“I just want to say one word to you. Just one word.
Are you listening?
Yes, I am.
- The Graduate
We are undergoing a renaissance in the business intelligence space.
It started with companies like QlikTech and Tableau who sought to empower departments and analysts who were frustrated with the lengthy, inflexible, and costly implementations of monolithic, traditional BI solutions (this new movement has oftentimes been referred to as ‘self-service BI‘ which is part of the overall ‘consumerization of enterprise software’ trend).
While I am excited by the flurry of activity and innovation in this space, there are glaring gaps that have yet to be addressed.
Furthermore, a major challenge for SaaS-based BI vendors is convincing/enabling their customers to upload their data (typically located on-premise) to the cloud for analysis. This has been such a problem that some vendors who started off with cloud-based solutions have pivoted to on-premise deployments only.
Given these challenges, someone should create ‘data management as a service’.
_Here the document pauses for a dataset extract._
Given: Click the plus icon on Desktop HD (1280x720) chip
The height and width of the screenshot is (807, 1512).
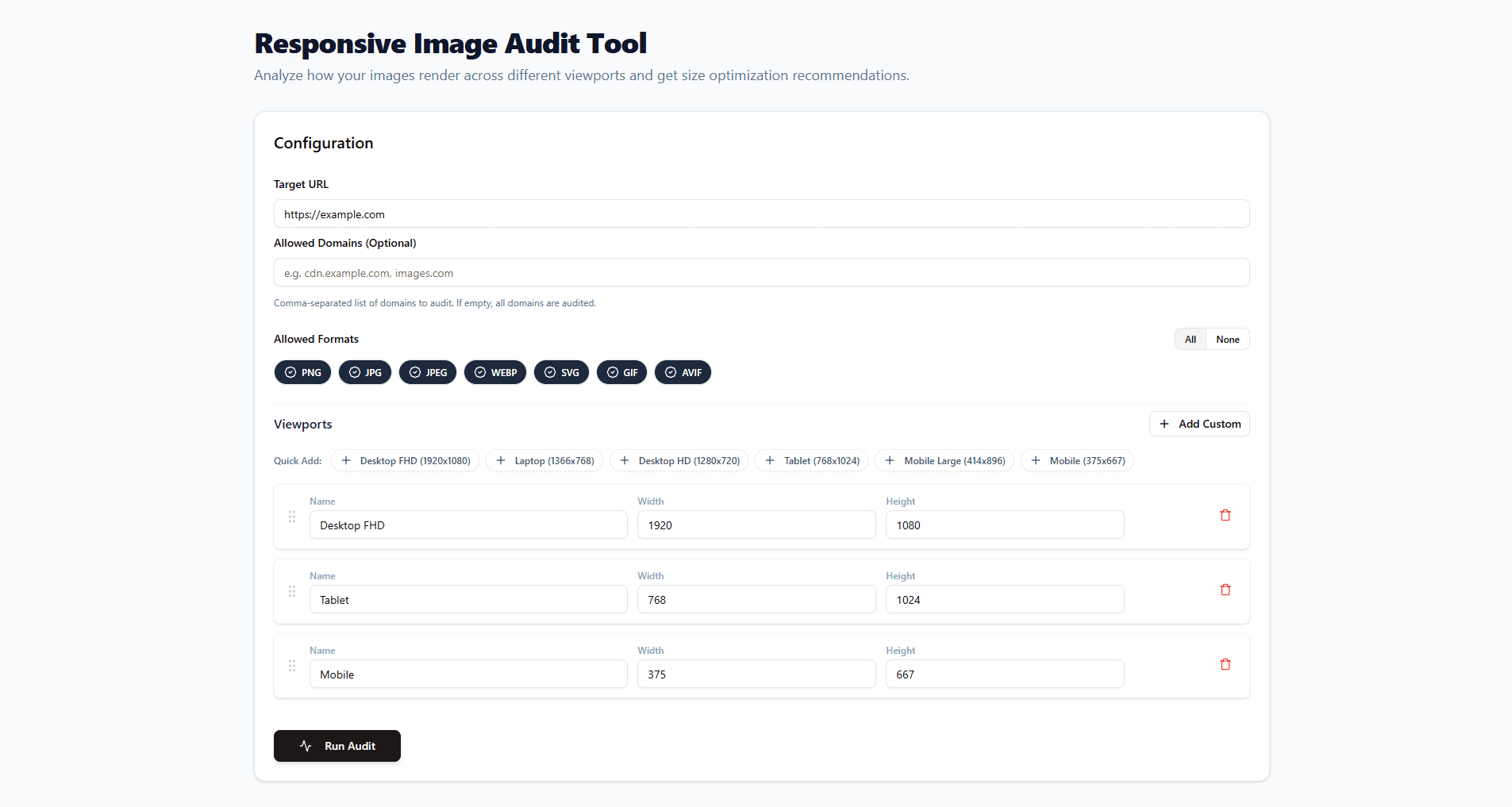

The idea is fairly simple (although there are some technical challenges to be sure):
- A customer stages documents (.csv, .txt, .xls, .xml, etc.) in a local folder
- The documents are uploaded to the cloud via a Dropbox-like service
- After receiving notification that the documents have been successfully uploaded and processed, the customer logs in for review
- The service identifies patterns across documents and suggests rules to be applied (normalization, classification, error handling/correction, etc.)
- The customer accepts/rejects/modifies these suggestions and defines data transformation rules as well as output format and output location
- The customer saves this ‘job’ and specifies how frequently it gets run (daily, weekly, monthly, whenever a new file is added to the local staging folder, etc.)
- The service is priced according to the amount and frequency of data processed with additional services available such as archiving, advanced processing/transformation, multiple output locations, etc.
‘Data management as a service’ would solve two major points of friction around self-service BI:
- Data access – Previously, users were beholden to IT to access ‘system of truth’ data. They also needed IT or outside consulting services to format data before analysis could begin. With this service, users could exploit ‘good enough’ data they obtained through various means (spreadsheets, reports, screen-scraping, etc.) and control the frequency of data updates.
- Choice – For companies that wanted to leverage SaaS-based BI solutions, they could specify that the output be pushed to a specific location in the cloud instead of back to a local folder (in fact, part of the transformation performed could be abstracting/masking sensitive data to address concerns around storing this type of data outside of the firewall). Customers could also then store their prepared data independently of their BI solution to avoid vendor lock-in.
I could even see having pre-defined output formats according to the BI tool of choice (e.g., QlikView format, etc.).
What do you think about ‘data management as a service’? Does something like this already exist? Let me know your thoughts.